ARE you the kind of freak who loves eating hideous sloppy sandwich fillings when you could just have cheese and ham? Here are some horrors you’ll love.
In 1953 a British cordon bleu chef named Rosemary Hume decided that bits of chicken swimming in a gloopy sea of mayonnaise, sultanas and curry powder was a sane way to celebrate the coronation of Elizabeth II. The fact that people eat it now proves we are still mad as a nation.
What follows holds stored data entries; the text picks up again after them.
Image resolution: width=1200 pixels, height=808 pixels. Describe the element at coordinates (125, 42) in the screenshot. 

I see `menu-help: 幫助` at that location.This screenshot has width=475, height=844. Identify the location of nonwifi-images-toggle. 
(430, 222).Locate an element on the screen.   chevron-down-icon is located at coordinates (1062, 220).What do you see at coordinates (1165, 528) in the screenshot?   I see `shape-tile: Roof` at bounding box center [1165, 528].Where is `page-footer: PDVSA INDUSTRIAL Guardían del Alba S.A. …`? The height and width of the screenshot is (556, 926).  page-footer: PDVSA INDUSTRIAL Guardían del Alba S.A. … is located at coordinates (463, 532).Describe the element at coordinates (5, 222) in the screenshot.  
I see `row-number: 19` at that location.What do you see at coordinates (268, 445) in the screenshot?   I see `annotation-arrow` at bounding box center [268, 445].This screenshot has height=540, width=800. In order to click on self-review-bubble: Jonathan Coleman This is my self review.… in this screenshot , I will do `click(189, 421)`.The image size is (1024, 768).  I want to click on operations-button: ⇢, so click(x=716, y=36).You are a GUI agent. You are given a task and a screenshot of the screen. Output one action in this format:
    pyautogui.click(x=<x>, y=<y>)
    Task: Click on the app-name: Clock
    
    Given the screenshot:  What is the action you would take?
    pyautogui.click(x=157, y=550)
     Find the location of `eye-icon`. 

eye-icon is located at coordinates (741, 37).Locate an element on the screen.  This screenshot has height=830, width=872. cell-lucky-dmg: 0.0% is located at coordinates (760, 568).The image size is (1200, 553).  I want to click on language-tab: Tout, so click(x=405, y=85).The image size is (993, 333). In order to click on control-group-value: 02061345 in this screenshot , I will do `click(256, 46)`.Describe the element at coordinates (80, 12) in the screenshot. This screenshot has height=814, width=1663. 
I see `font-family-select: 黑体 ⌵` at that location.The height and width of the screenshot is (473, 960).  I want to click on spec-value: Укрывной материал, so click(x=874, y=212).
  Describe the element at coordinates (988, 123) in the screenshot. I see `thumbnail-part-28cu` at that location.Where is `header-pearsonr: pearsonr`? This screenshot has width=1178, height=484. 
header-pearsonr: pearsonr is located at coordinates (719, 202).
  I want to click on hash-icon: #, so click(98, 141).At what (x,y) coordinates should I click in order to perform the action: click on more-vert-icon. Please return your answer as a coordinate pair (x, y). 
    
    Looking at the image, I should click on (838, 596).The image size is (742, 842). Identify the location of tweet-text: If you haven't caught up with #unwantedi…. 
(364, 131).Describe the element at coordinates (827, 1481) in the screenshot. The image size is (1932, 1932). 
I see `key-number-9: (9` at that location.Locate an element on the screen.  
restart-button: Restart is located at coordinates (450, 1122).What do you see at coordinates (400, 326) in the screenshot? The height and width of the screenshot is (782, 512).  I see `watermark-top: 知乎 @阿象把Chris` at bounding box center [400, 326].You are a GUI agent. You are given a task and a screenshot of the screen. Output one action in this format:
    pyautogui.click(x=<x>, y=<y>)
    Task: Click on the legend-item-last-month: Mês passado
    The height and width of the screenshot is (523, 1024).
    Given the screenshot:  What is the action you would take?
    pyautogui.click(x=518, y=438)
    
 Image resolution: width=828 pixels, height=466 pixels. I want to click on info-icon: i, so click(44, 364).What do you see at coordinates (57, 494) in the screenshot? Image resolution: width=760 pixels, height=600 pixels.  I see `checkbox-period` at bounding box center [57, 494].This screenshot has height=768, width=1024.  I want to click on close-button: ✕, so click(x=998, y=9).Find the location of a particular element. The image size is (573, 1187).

Who doesn’t enjoy eating a creamy puree made from a mysterious mix of chemically broken-down fish? People with a normal gag reflex, that’s who. This paste is most beloved of those who were born before the BLT was invented and think two thin slices of white bread slathered in this offensive goop constitutes a decent lunch.
Pre-made cheese and onion
A favourite of railway stations and office shops. A cheese sandwich is fine, so why f**k it up by mixing it into a sludge of microscopically grated cheese and onion and cheap mayonnaise? Aside from being vile to eat it will make your breath stink, especially if you’re at work and the only other thing you’ve been consuming all day is coffee.
Peanut butter and marmite
The disgusting filling of choice for hipsters who love to be different to the point that they will force down this hideous combination simply because no one else has thought of it. The truth is other people have thought of it, and have rejected it due to the fact that mixing two brown, viscous spreads with wildly opposing taste profiles together makes them want to vomit.
Anything from Subway
Subway bread contains so much sugar that it can’t legally be defined as bread, so God knows what the rest of the slop they cram between it is made of. You could jam several cheap sausages between two slices of Battenberg and the result would be tastier and more nutritionally balanced.